Based on studies that showed that CHG used for daily body washing decreases MRSA infections, this practice has become widespread in hospitals. However, the long-term effects of the daily bathing on the prevalence of the qacA/B genes that lead to resistance to CHG in MRSA isolates is largely unknown.
Researchers conducted a retrospective cohort study of patients admitted to the ICU at Barnes-Jewish Hospital in St. Louis, Missouri from 2005 through 2012. They reviewed more than 500 randomly selected isolates of MRSA from surveillance cultures to determine drug resistance. The prevalence of CHG-resistant MRSA isolates fell from 6.2 percent in the year CHG bathing began to zero to 1.5 percent from 2006 to 2009. The prevalence spiked to 16.9 percent in 2009 and 2010 before subsiding to 4.6 and 7.7 percent in 2011 and 2012.

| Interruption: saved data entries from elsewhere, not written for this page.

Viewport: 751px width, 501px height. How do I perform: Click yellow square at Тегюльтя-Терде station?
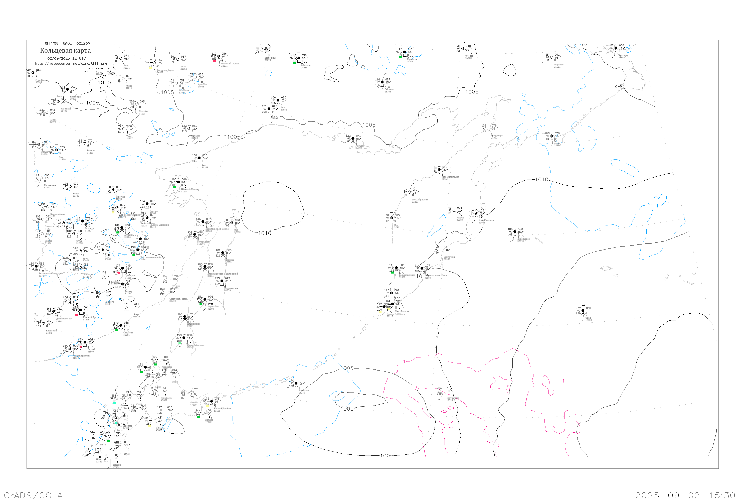tap(150, 67)
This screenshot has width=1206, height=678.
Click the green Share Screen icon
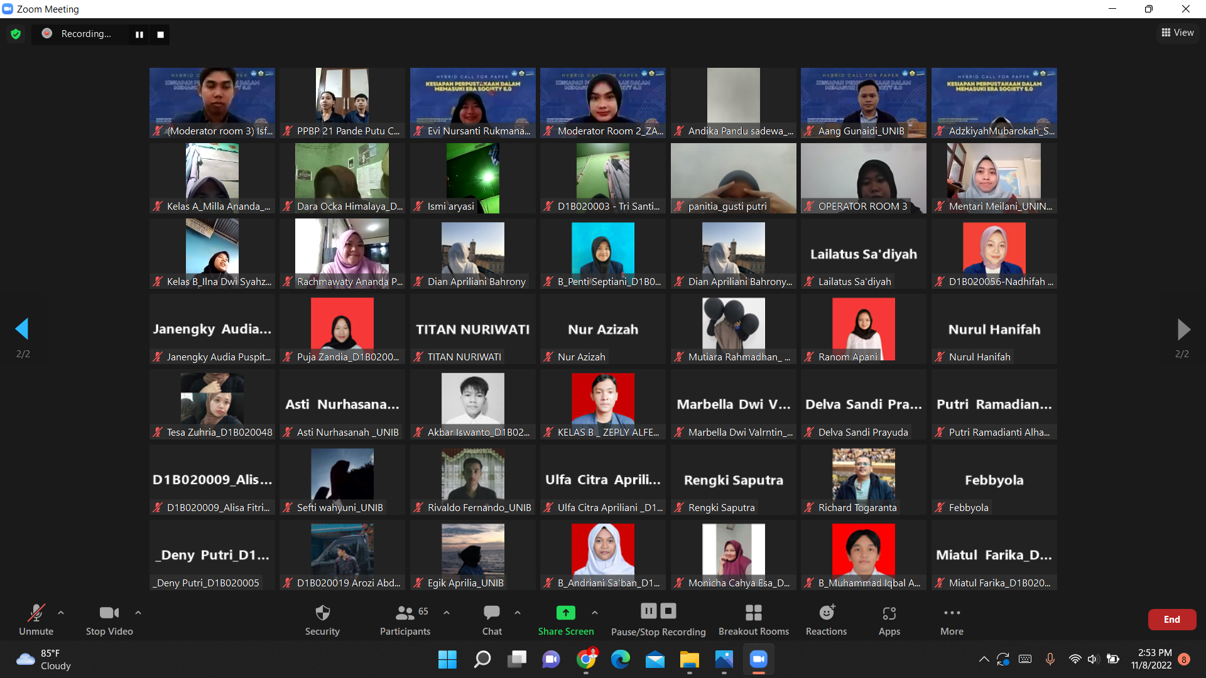click(x=565, y=612)
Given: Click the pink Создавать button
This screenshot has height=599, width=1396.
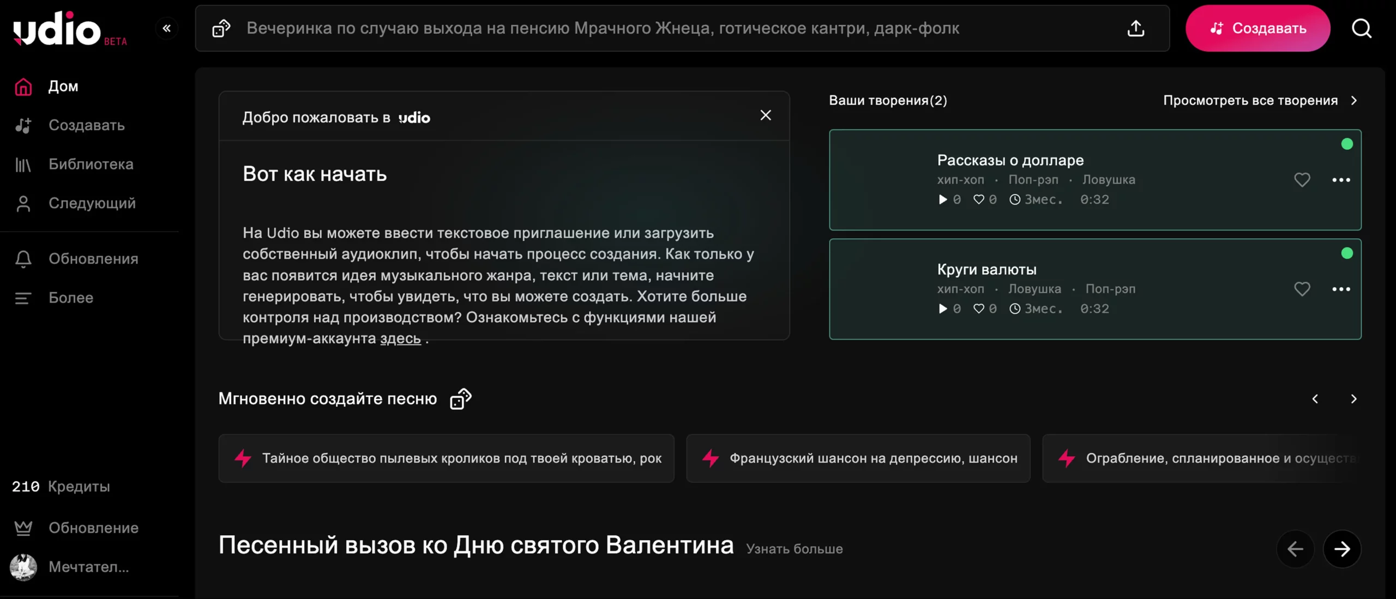Looking at the screenshot, I should (x=1257, y=28).
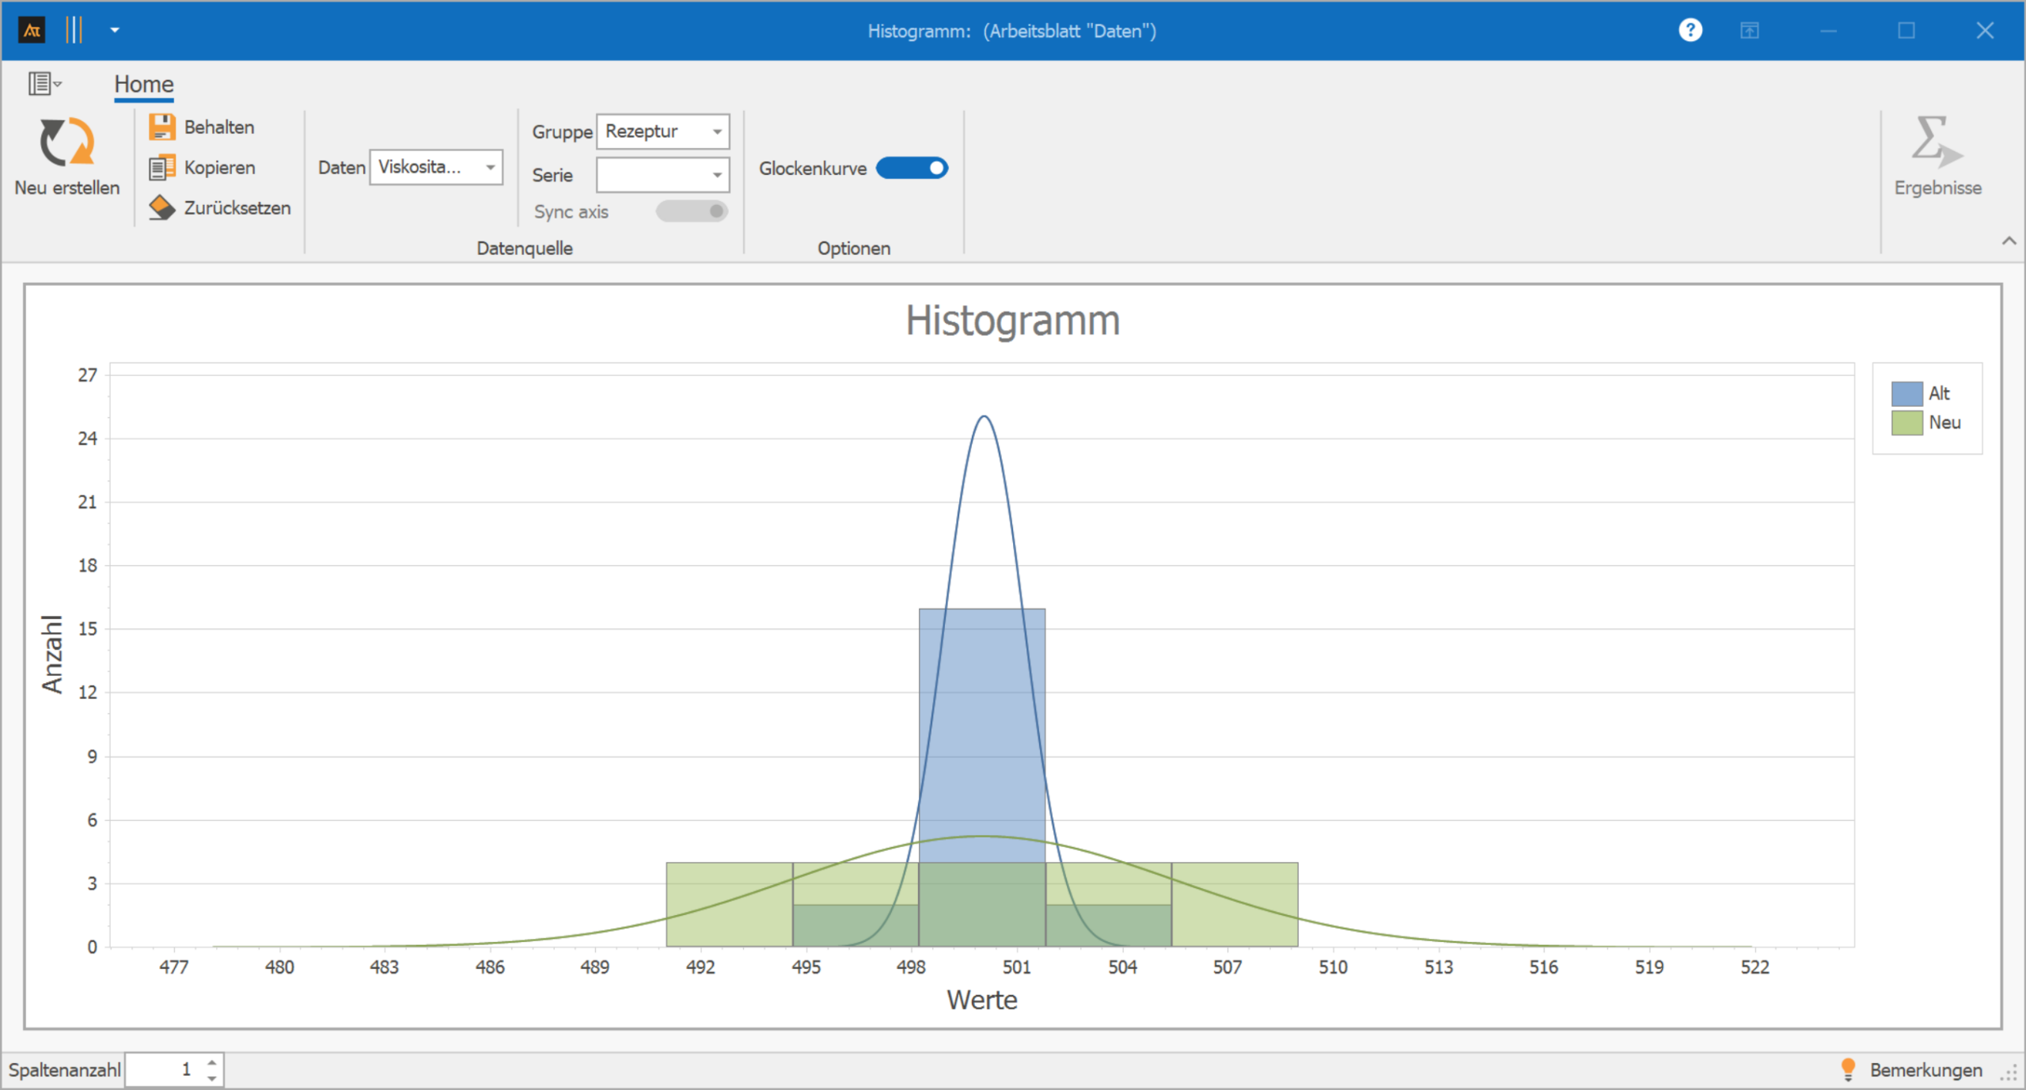Open the Bemerkungen lightbulb icon
2026x1090 pixels.
[1848, 1069]
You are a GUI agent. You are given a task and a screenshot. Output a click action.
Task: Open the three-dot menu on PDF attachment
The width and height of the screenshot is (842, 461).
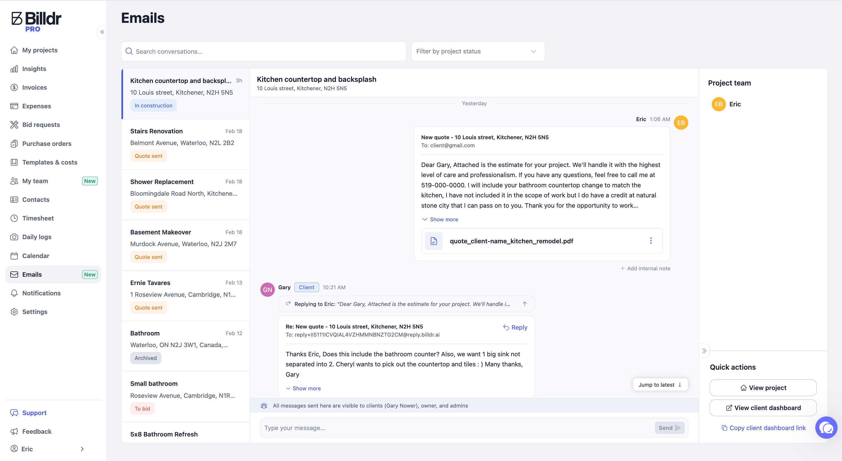tap(650, 241)
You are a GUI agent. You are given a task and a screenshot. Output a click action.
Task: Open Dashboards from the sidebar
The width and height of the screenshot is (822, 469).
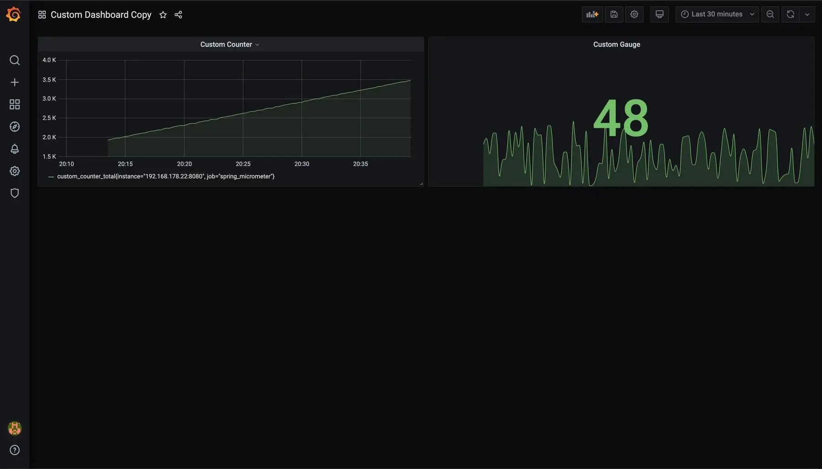pyautogui.click(x=14, y=104)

The authors note that increased prevalence of resistant MRSA isolates at certain points in the study period likely stemmed from patients entering the ICU already colonized with that organism prior to CHG exposure. This allowed the research team to rule out the daily baths as a factor for the increase in CHG-resistant MRSA and the hospital continued to use CHG bathing as a strategy to prevent HAIs.
Reference: David Warren, Martin Prager, Satish Munigala, Meghan Wallace, Colleen Kennedy, Kerry Bommarito, John Mazuski, Carey-Ann Burnham. “Prevalence of qacA/B genes and mupirocin resistance among methicillin-resistant Staphylococcus aureus (MRSA) isolates in the setting of chlorhexidine bathing without mupirocin use.” Web (January 2016).